> _Task objective_:
Your answer must be every line of the data below that holds the string "Summary", copied exactly.

[Data]

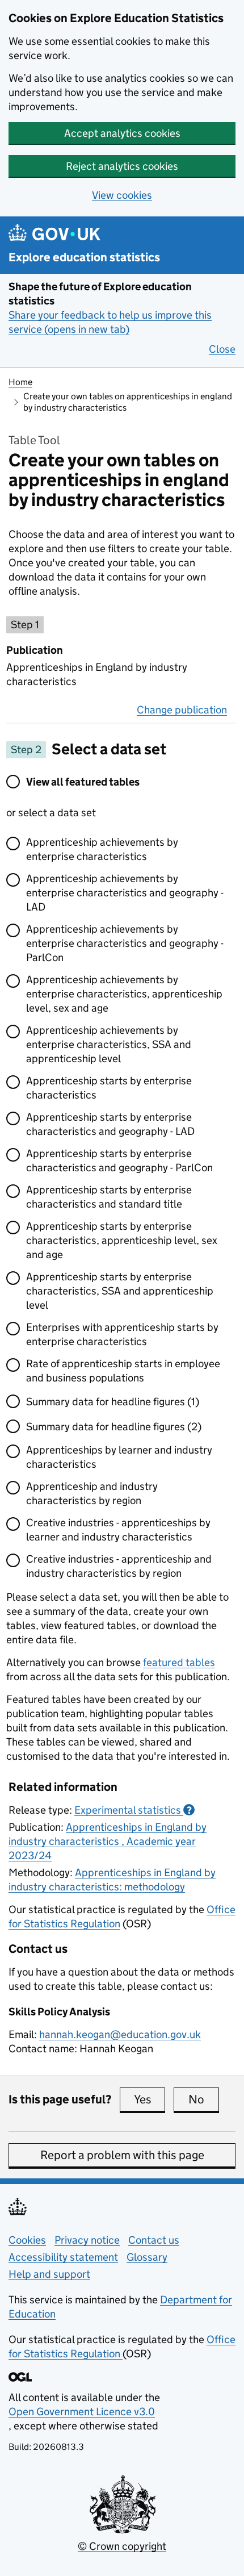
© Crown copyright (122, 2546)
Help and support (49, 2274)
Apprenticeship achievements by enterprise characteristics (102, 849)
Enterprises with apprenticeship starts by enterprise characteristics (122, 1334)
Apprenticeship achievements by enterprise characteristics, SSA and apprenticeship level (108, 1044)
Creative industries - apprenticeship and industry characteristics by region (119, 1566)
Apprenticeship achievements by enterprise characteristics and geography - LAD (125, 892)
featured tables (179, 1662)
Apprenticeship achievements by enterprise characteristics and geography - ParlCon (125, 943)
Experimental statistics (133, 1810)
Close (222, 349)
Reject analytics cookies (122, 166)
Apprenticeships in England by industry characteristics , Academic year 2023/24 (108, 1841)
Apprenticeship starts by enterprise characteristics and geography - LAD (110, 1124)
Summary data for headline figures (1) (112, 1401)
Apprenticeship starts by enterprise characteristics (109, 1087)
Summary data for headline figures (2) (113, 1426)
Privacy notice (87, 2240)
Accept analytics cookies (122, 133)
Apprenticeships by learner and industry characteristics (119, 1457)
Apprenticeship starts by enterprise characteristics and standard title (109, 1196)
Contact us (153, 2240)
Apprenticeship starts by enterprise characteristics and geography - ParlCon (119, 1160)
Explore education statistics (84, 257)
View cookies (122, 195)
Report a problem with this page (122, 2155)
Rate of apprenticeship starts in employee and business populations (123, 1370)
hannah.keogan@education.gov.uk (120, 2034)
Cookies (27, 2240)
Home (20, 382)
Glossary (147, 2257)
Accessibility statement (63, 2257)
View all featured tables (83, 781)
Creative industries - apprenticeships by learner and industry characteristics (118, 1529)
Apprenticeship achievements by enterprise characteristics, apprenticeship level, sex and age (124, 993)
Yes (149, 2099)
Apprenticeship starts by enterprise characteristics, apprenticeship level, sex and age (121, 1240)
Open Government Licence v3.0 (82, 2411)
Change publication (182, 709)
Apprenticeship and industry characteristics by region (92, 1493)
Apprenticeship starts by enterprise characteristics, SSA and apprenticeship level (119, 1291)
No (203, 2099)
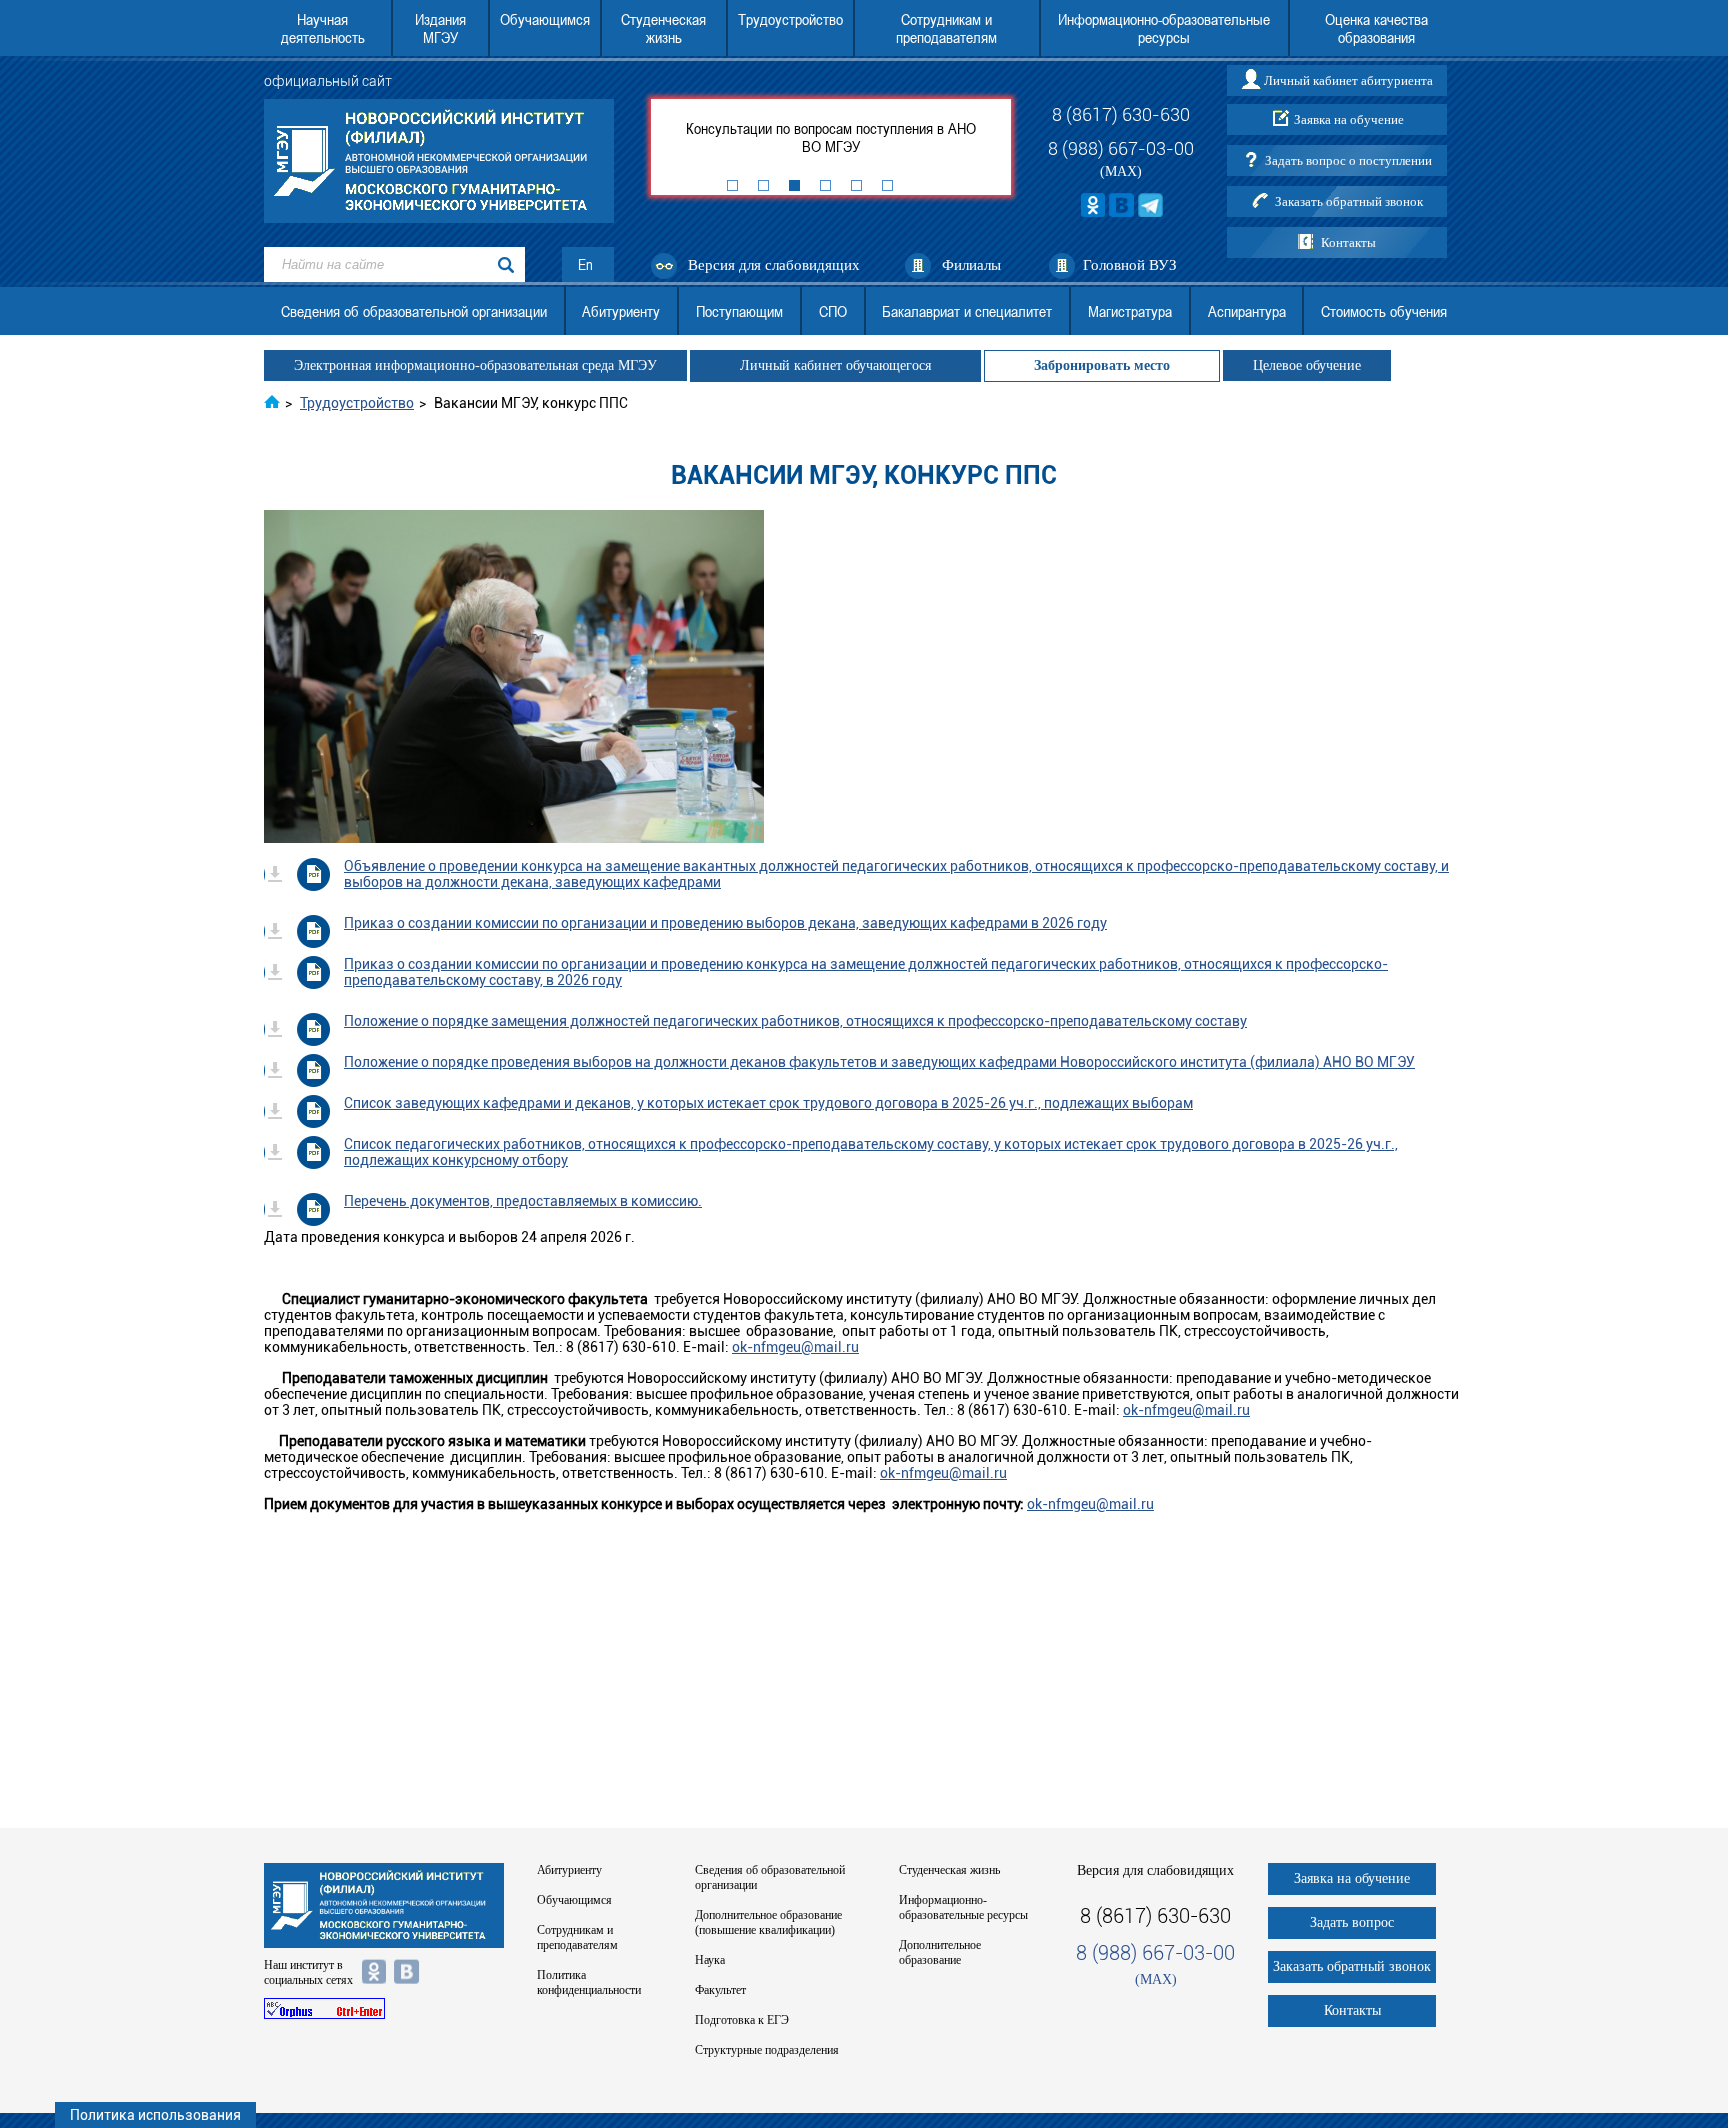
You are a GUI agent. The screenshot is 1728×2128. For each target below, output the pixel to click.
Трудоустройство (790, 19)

[/Data]
[Data]

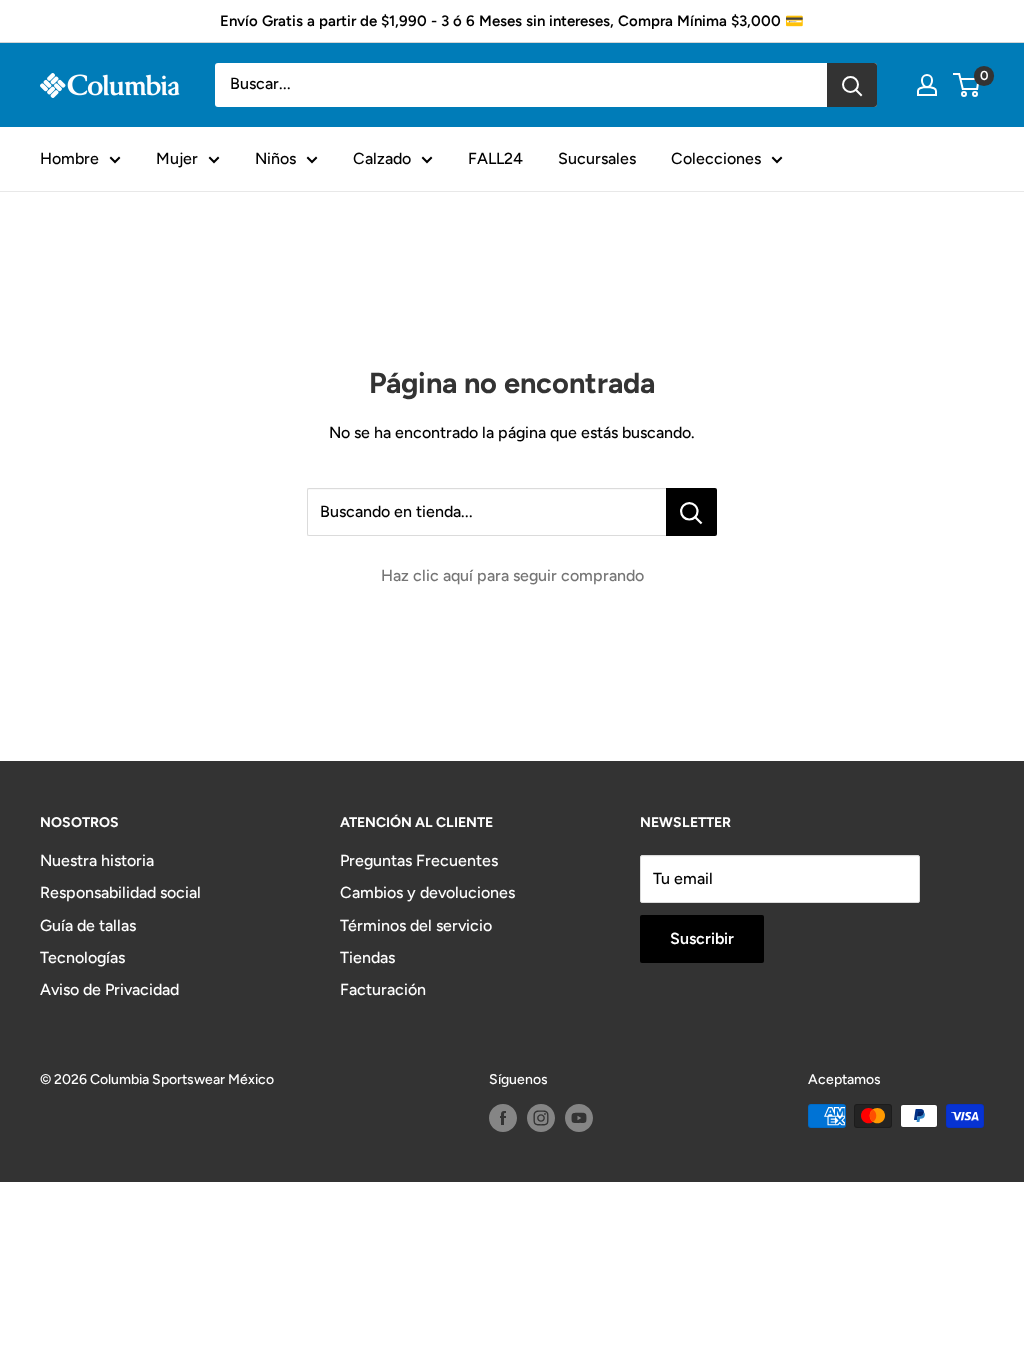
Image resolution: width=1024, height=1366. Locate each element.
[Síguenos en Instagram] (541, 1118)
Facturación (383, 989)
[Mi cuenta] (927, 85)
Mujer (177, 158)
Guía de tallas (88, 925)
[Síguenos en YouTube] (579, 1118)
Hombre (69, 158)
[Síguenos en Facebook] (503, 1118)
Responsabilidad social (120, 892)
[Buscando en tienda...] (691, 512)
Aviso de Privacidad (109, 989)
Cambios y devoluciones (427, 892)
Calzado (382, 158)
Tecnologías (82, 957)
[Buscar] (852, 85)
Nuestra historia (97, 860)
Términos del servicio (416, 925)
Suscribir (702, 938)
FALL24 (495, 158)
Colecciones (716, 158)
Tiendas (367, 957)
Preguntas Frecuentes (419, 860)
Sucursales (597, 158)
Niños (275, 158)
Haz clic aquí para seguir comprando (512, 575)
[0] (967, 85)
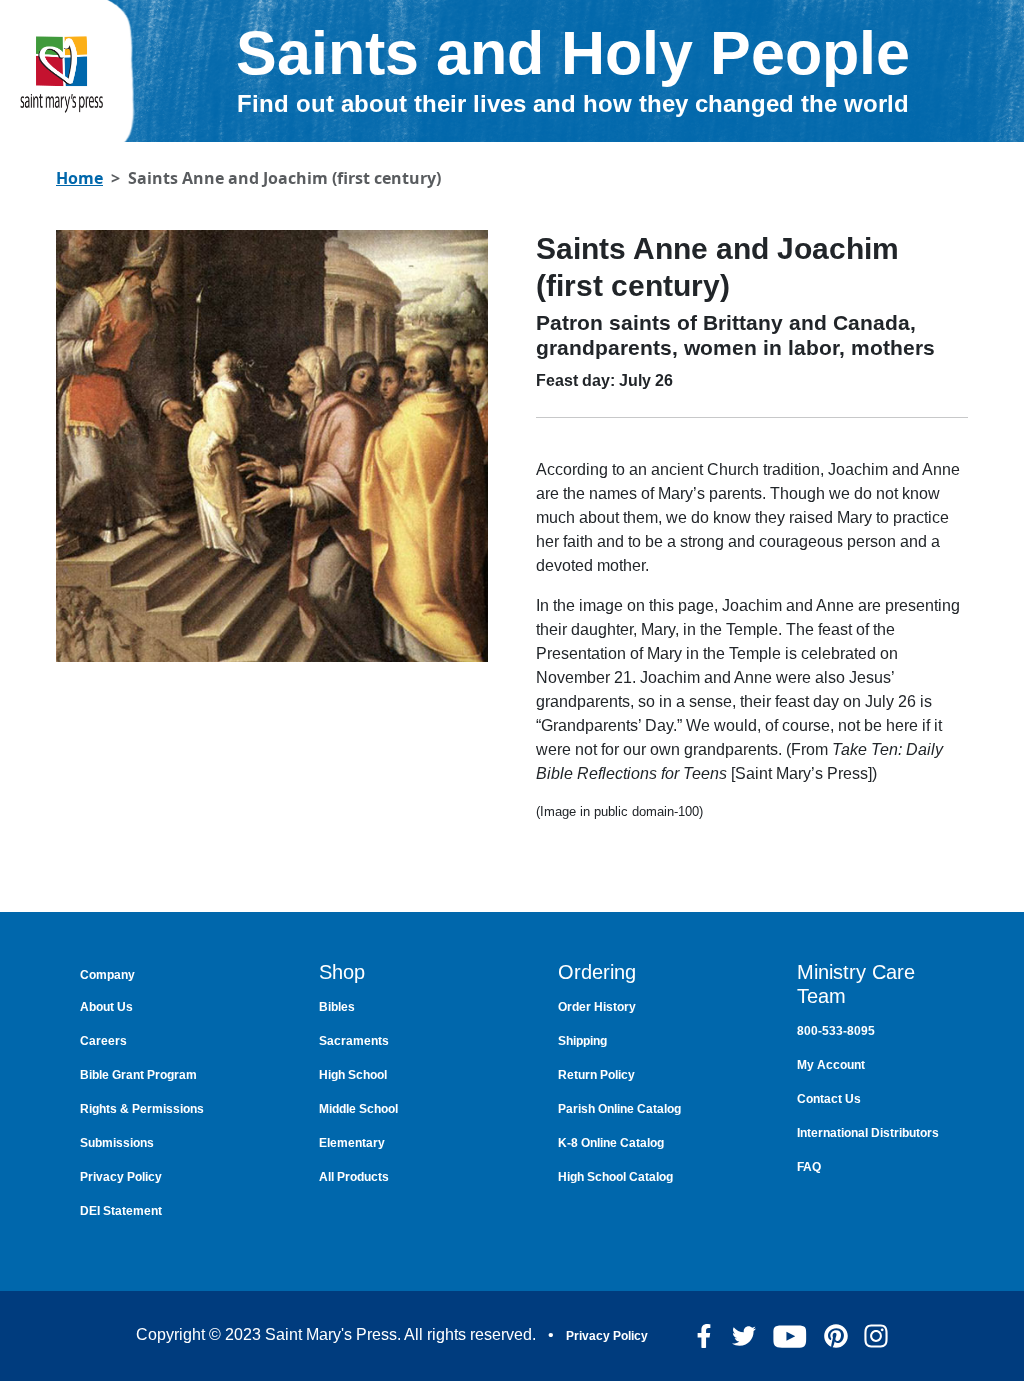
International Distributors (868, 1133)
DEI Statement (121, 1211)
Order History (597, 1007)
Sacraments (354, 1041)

[/Data]

> _Result of this task_:
Summary data for headline figures (1) (112, 1401)
Summary data for headline figures (2) (113, 1426)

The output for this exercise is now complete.